═══ Data to examine

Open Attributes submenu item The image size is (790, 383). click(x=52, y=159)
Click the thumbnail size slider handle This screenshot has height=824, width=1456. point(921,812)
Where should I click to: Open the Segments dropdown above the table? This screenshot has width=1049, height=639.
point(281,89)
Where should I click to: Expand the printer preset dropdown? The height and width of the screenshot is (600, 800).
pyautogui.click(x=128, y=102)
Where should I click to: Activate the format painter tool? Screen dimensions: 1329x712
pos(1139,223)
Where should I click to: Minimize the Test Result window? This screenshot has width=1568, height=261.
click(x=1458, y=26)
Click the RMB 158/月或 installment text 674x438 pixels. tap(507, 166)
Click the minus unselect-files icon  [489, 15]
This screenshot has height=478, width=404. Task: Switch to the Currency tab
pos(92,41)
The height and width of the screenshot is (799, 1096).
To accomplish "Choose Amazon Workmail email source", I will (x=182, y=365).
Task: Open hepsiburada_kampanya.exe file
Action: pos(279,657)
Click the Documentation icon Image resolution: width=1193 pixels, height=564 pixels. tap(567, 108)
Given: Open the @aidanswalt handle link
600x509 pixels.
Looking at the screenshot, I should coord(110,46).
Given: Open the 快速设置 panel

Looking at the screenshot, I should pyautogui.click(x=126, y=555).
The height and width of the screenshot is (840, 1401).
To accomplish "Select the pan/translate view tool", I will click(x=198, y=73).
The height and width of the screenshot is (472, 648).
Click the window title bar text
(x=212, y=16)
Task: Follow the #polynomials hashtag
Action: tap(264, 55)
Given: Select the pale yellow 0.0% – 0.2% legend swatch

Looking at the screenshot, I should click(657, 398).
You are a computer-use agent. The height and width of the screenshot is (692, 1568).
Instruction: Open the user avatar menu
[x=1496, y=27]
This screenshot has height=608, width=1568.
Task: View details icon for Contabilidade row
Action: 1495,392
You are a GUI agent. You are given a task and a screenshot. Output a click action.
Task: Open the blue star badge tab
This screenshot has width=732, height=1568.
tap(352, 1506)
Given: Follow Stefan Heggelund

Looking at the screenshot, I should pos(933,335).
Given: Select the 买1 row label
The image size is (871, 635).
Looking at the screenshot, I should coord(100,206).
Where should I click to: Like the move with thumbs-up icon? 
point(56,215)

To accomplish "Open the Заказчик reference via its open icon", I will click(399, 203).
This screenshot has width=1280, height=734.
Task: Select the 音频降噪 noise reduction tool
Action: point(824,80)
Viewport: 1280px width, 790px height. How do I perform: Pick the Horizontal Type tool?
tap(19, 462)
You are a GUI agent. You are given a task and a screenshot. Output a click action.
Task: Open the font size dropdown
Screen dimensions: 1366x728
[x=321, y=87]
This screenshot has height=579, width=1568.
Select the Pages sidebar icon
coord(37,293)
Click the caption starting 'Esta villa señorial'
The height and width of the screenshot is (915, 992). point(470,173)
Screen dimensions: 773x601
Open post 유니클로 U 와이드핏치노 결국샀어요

══════

→ Exercise prompt
Give back every entry, word for word.

→ Exercise output
Open Attributes submenu item The image size is (790, 383). click(x=52, y=159)
Click the thumbnail size slider handle This screenshot has height=824, width=1456. point(921,812)
Where should I click to: Open the Segments dropdown above the table? This screenshot has width=1049, height=639.
point(281,89)
Where should I click to: Expand the printer preset dropdown? The height and width of the screenshot is (600, 800).
pyautogui.click(x=128, y=102)
Where should I click to: Activate the format painter tool? Screen dimensions: 1329x712
pos(1139,223)
Where should I click to: Minimize the Test Result window? This screenshot has width=1568, height=261.
click(x=1458, y=26)
Click the RMB 158/月或 installment text 674x438 pixels. tap(507, 166)
Click the minus unselect-files icon  [489, 15]
This screenshot has height=478, width=404. Task: Switch to the Currency tab
pos(92,41)
The height and width of the screenshot is (799, 1096).
To accomplish "Choose Amazon Workmail email source", I will (x=182, y=365).
Task: Open hepsiburada_kampanya.exe file
Action: pos(279,657)
Click the Documentation icon Image resolution: width=1193 pixels, height=564 pixels. tap(567, 108)
Given: Open the @aidanswalt handle link
600x509 pixels.
Looking at the screenshot, I should coord(110,46).
Given: Open the 快速设置 panel

Looking at the screenshot, I should pyautogui.click(x=126, y=555).
The height and width of the screenshot is (840, 1401).
To accomplish "Select the pan/translate view tool", I will click(x=198, y=73).
The height and width of the screenshot is (472, 648).
Click the window title bar text
(x=212, y=16)
Task: Follow the #polynomials hashtag
Action: tap(264, 55)
Given: Select the pale yellow 0.0% – 0.2% legend swatch

Looking at the screenshot, I should click(657, 398).
You are a computer-use agent. The height and width of the screenshot is (692, 1568).
Instruction: Open the user avatar menu
[x=1496, y=27]
This screenshot has height=608, width=1568.
Task: View details icon for Contabilidade row
Action: 1495,392
You are a GUI agent. You are given a task and a screenshot. Output a click action.
Task: Open the blue star badge tab
This screenshot has width=732, height=1568.
tap(352, 1506)
Given: Follow Stefan Heggelund

Looking at the screenshot, I should pos(933,335).
Given: Select the 买1 row label
The image size is (871, 635).
Looking at the screenshot, I should coord(100,206).
Where should I click to: Like the move with thumbs-up icon? 
point(56,215)

To accomplish "Open the Заказчик reference via its open icon", I will click(399, 203).
This screenshot has width=1280, height=734.
Task: Select the 音频降噪 noise reduction tool
Action: point(824,80)
Viewport: 1280px width, 790px height. How do I perform: Pick the Horizontal Type tool?
tap(19, 462)
You are a GUI agent. You are given a task and a screenshot. Output a click action.
Task: Open the font size dropdown
Screen dimensions: 1366x728
[x=321, y=87]
This screenshot has height=579, width=1568.
Select the Pages sidebar icon
coord(37,293)
Click the caption starting 'Esta villa señorial'
The height and width of the screenshot is (915, 992). point(470,173)
Screen dimensions: 773x601
Open post 유니클로 U 와이드핏치노 결국샀어요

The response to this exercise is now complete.